Justiça condena a 16 anos de prisão passageiro que matou motorista de ônibus na Zona Leste de SP

Tribunal do Júri considerou disparo na cabeça de Gabriel Moraes da Silva como homicídio qualificado por motivo fútil.

Publicado em 5 de agosto de 2026 às 09:56

Justiça condena a 16 anos de prisão passageiro que matou motorista de ônibus na Zona Leste de SP
Justiça condena a 16 anos de prisão passageiro que matou motorista de ônibus na Zona Leste de SP Crédito: Reprodução/Redes sociais

A Justiça de São Paulo deu uma resposta definitiva a um dos episódios mais revoltantes de violência no transporte público da capital.

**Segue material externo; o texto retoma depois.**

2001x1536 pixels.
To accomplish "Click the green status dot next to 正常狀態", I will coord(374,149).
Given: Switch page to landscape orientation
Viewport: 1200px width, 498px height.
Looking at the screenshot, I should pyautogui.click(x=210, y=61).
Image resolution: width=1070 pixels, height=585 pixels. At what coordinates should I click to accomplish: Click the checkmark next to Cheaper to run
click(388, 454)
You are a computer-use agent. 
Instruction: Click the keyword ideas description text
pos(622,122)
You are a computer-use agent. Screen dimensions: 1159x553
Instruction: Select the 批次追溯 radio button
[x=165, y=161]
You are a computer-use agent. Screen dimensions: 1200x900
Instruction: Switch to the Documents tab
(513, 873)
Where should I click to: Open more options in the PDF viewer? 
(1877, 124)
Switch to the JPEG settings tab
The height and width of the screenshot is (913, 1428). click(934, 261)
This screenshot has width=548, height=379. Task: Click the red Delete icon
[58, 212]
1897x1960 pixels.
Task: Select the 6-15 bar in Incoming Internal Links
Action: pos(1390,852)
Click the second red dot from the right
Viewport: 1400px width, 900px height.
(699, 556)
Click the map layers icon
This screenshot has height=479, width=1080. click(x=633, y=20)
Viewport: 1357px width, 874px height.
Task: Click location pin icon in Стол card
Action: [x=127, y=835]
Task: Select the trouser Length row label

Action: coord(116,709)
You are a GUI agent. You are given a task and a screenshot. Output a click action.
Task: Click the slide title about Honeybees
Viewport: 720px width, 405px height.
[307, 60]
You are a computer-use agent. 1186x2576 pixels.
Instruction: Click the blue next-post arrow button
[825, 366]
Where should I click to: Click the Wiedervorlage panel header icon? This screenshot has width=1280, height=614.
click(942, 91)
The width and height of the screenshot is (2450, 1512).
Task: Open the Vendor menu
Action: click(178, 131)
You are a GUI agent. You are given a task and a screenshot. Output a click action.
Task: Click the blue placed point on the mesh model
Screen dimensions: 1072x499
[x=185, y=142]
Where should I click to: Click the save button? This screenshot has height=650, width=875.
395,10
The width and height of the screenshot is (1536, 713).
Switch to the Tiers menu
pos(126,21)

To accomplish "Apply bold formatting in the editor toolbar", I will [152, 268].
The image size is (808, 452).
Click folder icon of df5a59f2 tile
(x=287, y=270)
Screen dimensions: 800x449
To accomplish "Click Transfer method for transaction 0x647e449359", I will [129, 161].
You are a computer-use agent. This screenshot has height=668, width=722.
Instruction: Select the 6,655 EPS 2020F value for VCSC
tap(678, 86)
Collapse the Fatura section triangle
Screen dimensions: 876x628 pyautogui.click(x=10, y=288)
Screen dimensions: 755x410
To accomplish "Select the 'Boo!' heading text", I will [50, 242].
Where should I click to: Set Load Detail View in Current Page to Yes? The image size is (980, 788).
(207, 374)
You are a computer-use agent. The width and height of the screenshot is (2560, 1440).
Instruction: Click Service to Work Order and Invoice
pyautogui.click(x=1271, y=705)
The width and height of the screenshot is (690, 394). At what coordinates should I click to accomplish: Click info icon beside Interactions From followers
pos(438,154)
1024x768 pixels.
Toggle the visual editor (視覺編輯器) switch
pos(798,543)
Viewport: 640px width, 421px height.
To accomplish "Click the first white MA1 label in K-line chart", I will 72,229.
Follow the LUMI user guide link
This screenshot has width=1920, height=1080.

Em julgamento concluído nesta terça feira (4), o Tribunal do Júri condenou o passageiro Luis Gonzaga Estevam Barbosa a uma pena de 16 anos e 11 meses de reclusão. O réu foi responsabilizado pelo assassinato do motorista de ônibus Gabriel Moraes da Silva, atingido com um tiro na cabeça após cumprir as regras do itinerário e se recusar a desembarcar o passageiro fora do ponto regulamentado.

Na sentença proferida pelos jurados, a conduta de Luis Gonzaga foi tipificada como homicídio qualificado. O júri reconheceu que o ataque foi motivado por razão fútil e praticado mediante recurso que inviabilizou qualquer chance de reação por parte do trabalhador. Além disso, a decisão judicial destacou que a atitude impensada colocou em perigo direto a vida de outros passageiros que estavam a bordo, já que o disparo fez o motorista perder o controle do coletivo da linha 2007/10 (Itaim Paulista/Cidade Kemel II) e colidir violentamente contra a fachada de uma casa na rua Visconde de Aljezur, na Vila Jurema, zona leste paulistana.

O crime ocorreu em julho de 2024 e gerou comoção imediata. Logo após ser atingido na cabine do veículo, Gabriel chegou a ser resgatado por equipes do Corpo de Bombeiros e transportado em estado grave para o Hospital Santa Marcelina do Itaim Paulista, mas não resistiu à gravidade do ferimento na cabeça. Testemunhas ouvidas pela Polícia Militar confirmaram que uma discussão banal sobre o local do desembarque antecedeu o disparo fatal. A caçada ao agressor terminou cinco dias depois, quando ele foi localizado e preso em flagrante portando uma arma de fogo.

Na ocasião da tragédia, a SPTrans emitiu uma nota oficial repudiando veementemente o ato de violência contra o operador e colocando suas equipes à disposição dos investigadores para auxiliar na elucidação dos fatos. Com a decisão proferida nesta semana pelo Poder Judiciário, o autor do crime dará início ao cumprimento da pena em regime fechado, encerrando o capítulo judicial dessa perda trágica na zona leste da capital.